Dataset excerpts

----------------

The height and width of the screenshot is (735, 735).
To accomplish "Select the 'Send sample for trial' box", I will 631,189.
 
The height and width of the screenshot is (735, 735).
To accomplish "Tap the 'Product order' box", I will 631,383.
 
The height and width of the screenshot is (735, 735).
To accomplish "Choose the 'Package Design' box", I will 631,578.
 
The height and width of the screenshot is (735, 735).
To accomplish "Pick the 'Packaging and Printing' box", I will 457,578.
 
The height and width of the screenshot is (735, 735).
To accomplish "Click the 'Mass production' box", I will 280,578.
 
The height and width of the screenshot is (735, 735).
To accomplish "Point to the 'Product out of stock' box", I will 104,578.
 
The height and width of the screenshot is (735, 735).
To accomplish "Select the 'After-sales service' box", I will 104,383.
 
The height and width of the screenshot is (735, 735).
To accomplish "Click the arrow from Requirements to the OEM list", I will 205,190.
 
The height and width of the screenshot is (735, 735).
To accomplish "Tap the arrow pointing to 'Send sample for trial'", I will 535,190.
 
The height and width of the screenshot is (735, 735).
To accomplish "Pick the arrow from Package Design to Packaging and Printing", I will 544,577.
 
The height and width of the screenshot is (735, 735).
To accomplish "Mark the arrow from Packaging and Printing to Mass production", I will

----------------

What you need to do
Quote all of the material above word for word, from the first line to the last.

Answer to the task
The height and width of the screenshot is (735, 735).
To accomplish "Select the 'Send sample for trial' box", I will 631,189.
 
The height and width of the screenshot is (735, 735).
To accomplish "Tap the 'Product order' box", I will 631,383.
 
The height and width of the screenshot is (735, 735).
To accomplish "Choose the 'Package Design' box", I will 631,578.
 
The height and width of the screenshot is (735, 735).
To accomplish "Pick the 'Packaging and Printing' box", I will 457,578.
 
The height and width of the screenshot is (735, 735).
To accomplish "Click the 'Mass production' box", I will 280,578.
 
The height and width of the screenshot is (735, 735).
To accomplish "Point to the 'Product out of stock' box", I will 104,578.
 
The height and width of the screenshot is (735, 735).
To accomplish "Select the 'After-sales service' box", I will 104,383.
 
The height and width of the screenshot is (735, 735).
To accomplish "Click the arrow from Requirements to the OEM list", I will 205,190.
 
The height and width of the screenshot is (735, 735).
To accomplish "Tap the arrow pointing to 'Send sample for trial'", I will 535,190.
 
The height and width of the screenshot is (735, 735).
To accomplish "Pick the arrow from Package Design to Packaging and Printing", I will 544,577.
 
The height and width of the screenshot is (735, 735).
To accomplish "Mark the arrow from Packaging and Printing to Mass production", I will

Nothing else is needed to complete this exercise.